Let $N = q^k n^2$ be an odd perfect number with special prime $q$ satisfying $q \equiv k \equiv 1 \pmod 4$ and $\gcd(q,n)=1$. Denote the classical sum of divisors of the positive integer $x$ by $\sigma(x)=\sigma_1(x)$.
It is known that the identity $$\gcd\left(\sigma(q^k)/2,i(q)\right)\cdot{i(q)} = \left(\gcd(n,i(q))\right)^2 \tag{*}$$ holds, where $$i(q) = \gcd(n^2,\sigma(n^2)) = \frac{\sigma(N/q^k)}{q^k} = \frac{n^2}{\sigma(q^k)/2}$$ is the index of $N$ at the prime $q$.
Note that it is also known that $i(q) \geq 3$ (a result which has since been improved by several authors), and this implies from Equation $(*)$ that $$\gcd(n,i(q)) = 1$$ is untenable.
Here, we will attempt to prove the following:
CLAIM: $\gcd(n,i(q)) = n$
MY ATTEMPT AT A PROOF OF THE CLAIM
Suppose to the contrary that $$\gcd(n,i(q)) \neq n.$$
Since $\gcd(n,i(q)) \mid n$ holds in general (by the definitional property of GCD), then it follows that $$\gcd(n,i(q)) < n.$$
But by Bezout's Identity, we have $$\gcd(n,i(q)) = an + bi(q)$$ where $a,b \in \mathbb{Z}$.

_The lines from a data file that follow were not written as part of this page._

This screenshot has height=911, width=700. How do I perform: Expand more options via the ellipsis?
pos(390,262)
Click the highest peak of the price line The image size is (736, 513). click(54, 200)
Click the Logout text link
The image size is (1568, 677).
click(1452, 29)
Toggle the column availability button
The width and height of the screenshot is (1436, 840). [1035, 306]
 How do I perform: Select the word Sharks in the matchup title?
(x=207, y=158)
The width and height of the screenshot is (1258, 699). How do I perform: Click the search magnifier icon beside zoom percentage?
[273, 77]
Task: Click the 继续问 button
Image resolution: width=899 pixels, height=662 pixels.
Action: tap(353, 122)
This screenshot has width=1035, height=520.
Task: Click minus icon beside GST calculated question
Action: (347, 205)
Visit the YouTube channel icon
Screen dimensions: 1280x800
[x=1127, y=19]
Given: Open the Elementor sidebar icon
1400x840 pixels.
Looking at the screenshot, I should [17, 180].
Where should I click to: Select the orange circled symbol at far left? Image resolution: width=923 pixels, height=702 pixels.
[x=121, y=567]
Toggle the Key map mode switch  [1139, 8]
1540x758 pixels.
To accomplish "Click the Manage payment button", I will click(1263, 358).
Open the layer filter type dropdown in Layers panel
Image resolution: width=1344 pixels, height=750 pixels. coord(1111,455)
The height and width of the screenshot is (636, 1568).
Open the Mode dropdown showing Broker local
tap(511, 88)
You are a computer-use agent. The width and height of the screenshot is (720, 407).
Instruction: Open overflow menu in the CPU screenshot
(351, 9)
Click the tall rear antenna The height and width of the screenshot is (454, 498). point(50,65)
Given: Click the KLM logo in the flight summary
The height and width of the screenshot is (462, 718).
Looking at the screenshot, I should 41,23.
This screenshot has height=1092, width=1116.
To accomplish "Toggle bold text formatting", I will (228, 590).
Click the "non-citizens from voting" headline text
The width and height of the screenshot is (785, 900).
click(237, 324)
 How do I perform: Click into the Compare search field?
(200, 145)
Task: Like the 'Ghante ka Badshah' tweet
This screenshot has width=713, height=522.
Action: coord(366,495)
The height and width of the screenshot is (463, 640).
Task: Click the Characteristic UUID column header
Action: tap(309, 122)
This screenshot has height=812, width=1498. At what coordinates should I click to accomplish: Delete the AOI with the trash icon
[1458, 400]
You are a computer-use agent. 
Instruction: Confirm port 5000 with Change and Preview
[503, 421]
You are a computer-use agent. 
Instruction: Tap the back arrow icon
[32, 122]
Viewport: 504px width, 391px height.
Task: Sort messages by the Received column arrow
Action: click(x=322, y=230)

However, we also have $$i(q) = \frac{n^2}{\sigma(q^k)/2}.$$
Hence, $$3 \leq an + \frac{bn^2}{\sigma(q^k)/2}= an + bi(q) = \gcd(n,i(q)) < n.$$
Dividing both sides by $n$ yields $$0 < \frac{3}{n} \leq a + \frac{bn}{\sigma(q^k)/2} < 1.$$
Note that $ab > 0$ cannot happen, as $a < 0$ and $b < 0$ would contradict the lower bound, while $a > 0$ and $b > 0$ would contradict the upper bound. Hence, either of the following cases must occur:
- $a \leq 0 < b$
- $b < 0 < a$.
Here is my:
QUESTION: As I am relatively a beginner in the nuances of Bezout's Identity, particularly how it is applied to this problem, I was hoping somebody with that brilliant insight and greater experience may help with ruling out the remaining two cases. Do you see a way to do that?